* [Task goal]: Copy out these lines word for word, leaving out the pictures.

* [The data]:
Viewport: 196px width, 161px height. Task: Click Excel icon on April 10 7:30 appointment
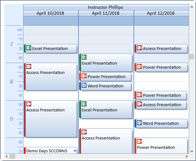[x=29, y=48]
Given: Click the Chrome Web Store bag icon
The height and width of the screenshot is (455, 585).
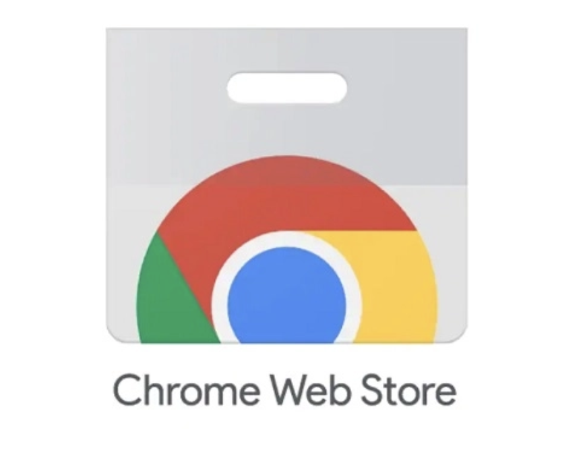Looking at the screenshot, I should 286,185.
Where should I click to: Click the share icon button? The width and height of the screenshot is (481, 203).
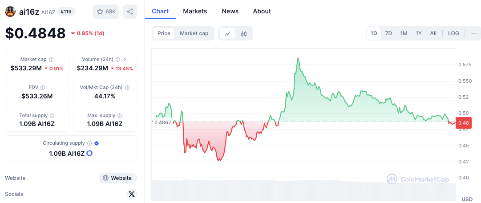tap(130, 12)
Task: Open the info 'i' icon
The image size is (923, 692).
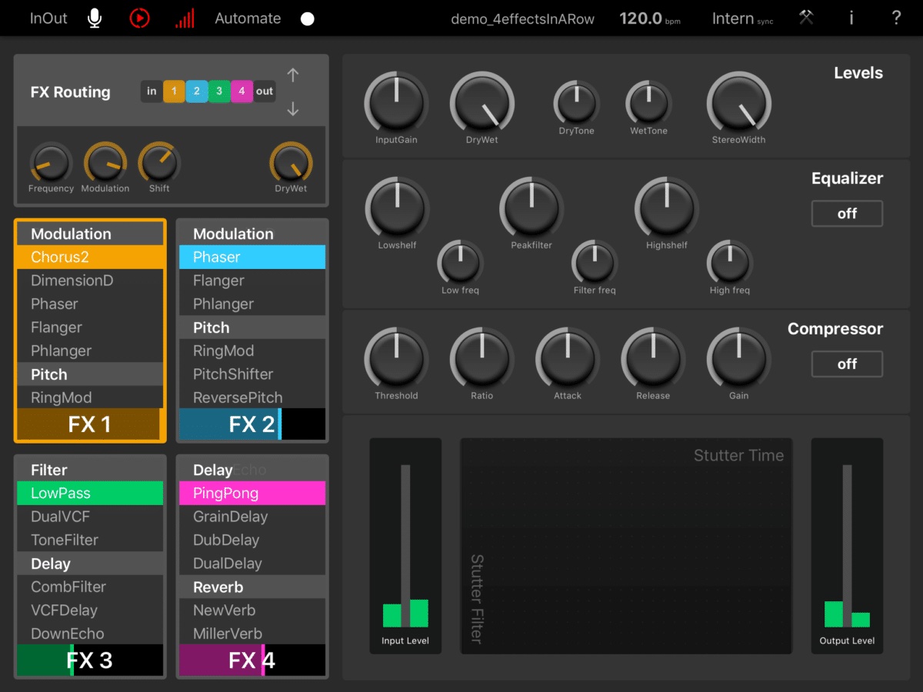Action: (x=851, y=18)
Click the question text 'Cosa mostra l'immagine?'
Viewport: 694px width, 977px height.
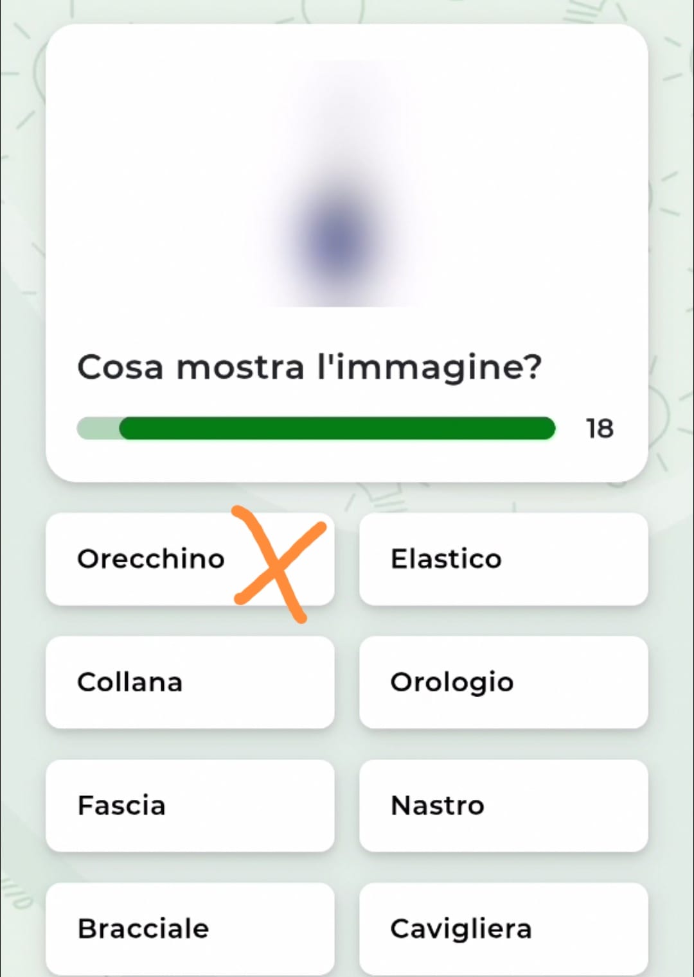tap(309, 368)
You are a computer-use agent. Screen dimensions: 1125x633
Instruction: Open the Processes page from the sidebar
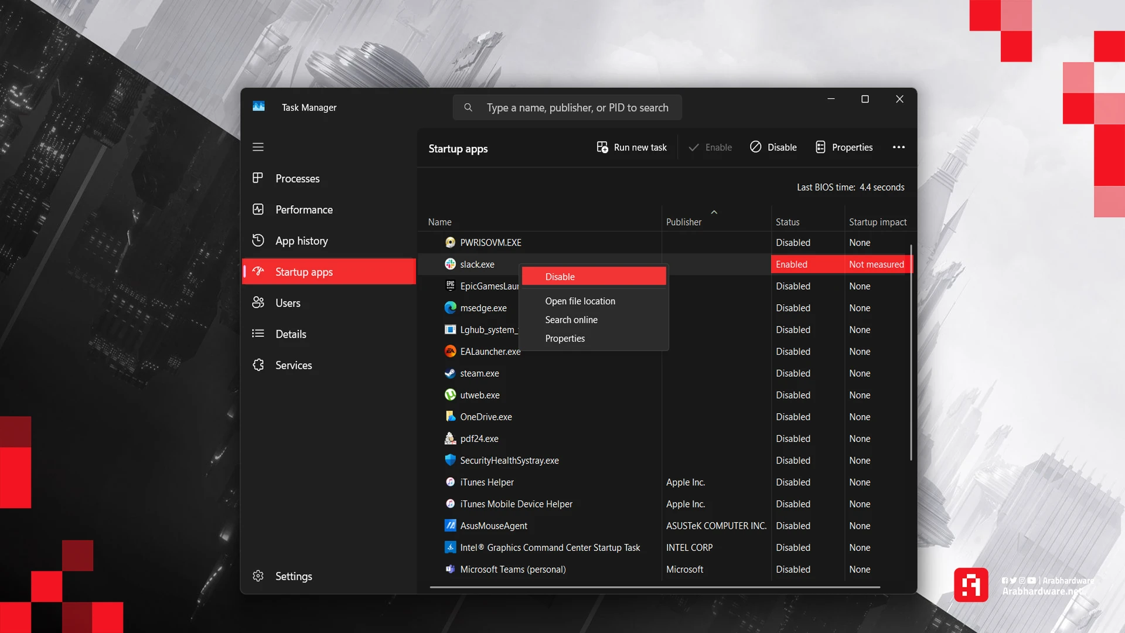(297, 179)
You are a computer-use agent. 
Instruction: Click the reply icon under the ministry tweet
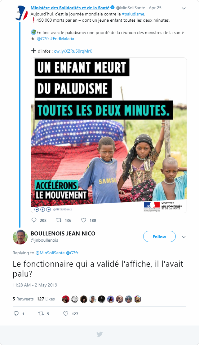pos(34,220)
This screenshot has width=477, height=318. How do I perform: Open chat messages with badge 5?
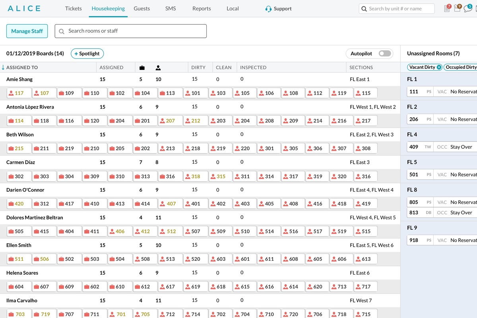point(468,9)
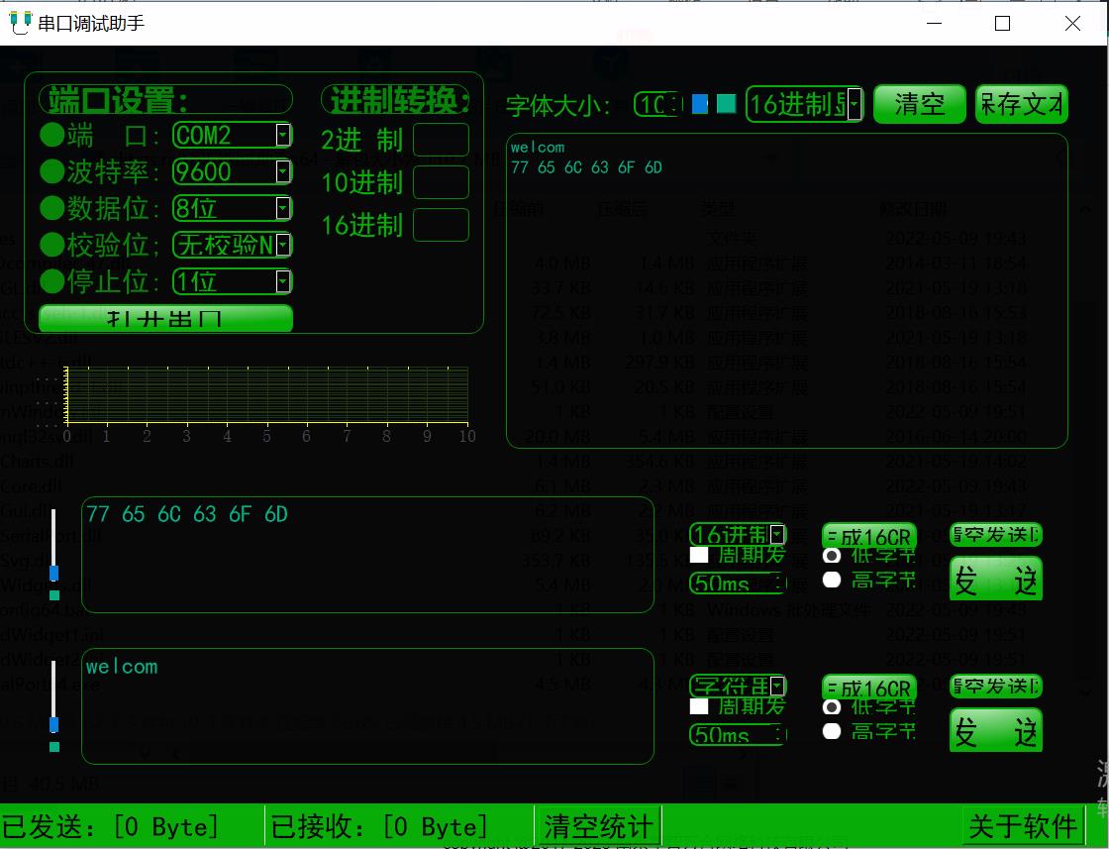Screen dimensions: 1109x849
Task: Click the 2进制 conversion input field
Action: 442,140
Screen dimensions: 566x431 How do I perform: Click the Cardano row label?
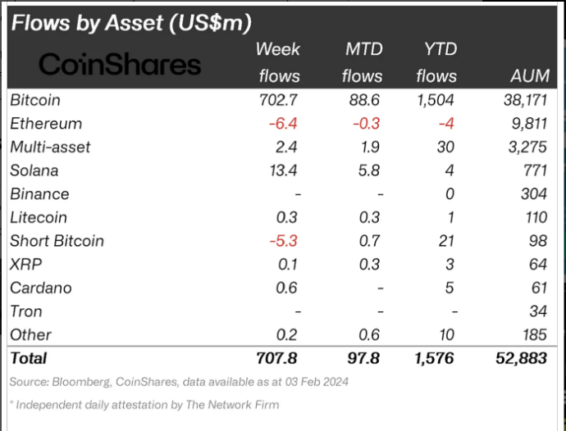(x=41, y=288)
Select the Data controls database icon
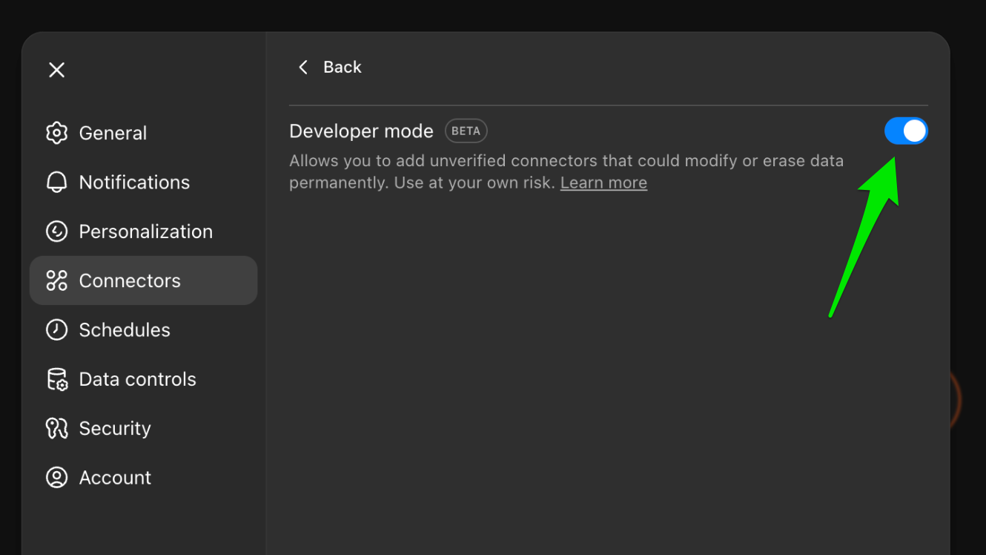986x555 pixels. tap(57, 378)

* [Written solution]:
Viewport: 196px width, 161px height. Task: Click Excel icon on April 10 7:30 appointment
[x=29, y=48]
Given: Click the Chrome Web Store bag icon
The height and width of the screenshot is (455, 585).
Looking at the screenshot, I should 286,185.
Where should I click to: Click the share icon button? The width and height of the screenshot is (481, 203).
tap(130, 12)
Task: Open the info 'i' icon
The image size is (923, 692).
Action: (x=851, y=18)
Click the question text 'Cosa mostra l'immagine?'
Viewport: 694px width, 977px height.
tap(309, 368)
You are a computer-use agent. Screen dimensions: 1125x633
Instruction: Open the Processes page from the sidebar
(297, 179)
You are a computer-use agent. 
Instruction: Click the reply icon under the ministry tweet
pos(34,220)
This screenshot has width=477, height=318. How do I perform: Open chat messages with badge 5?
point(468,9)
Screen dimensions: 1109x849
Task: Click the 2进制 conversion input field
Action: 442,140
Screen dimensions: 566x431 How do I perform: Click the Cardano row label?
(x=41, y=288)
Select the Data controls database icon
986x555 pixels. tap(57, 378)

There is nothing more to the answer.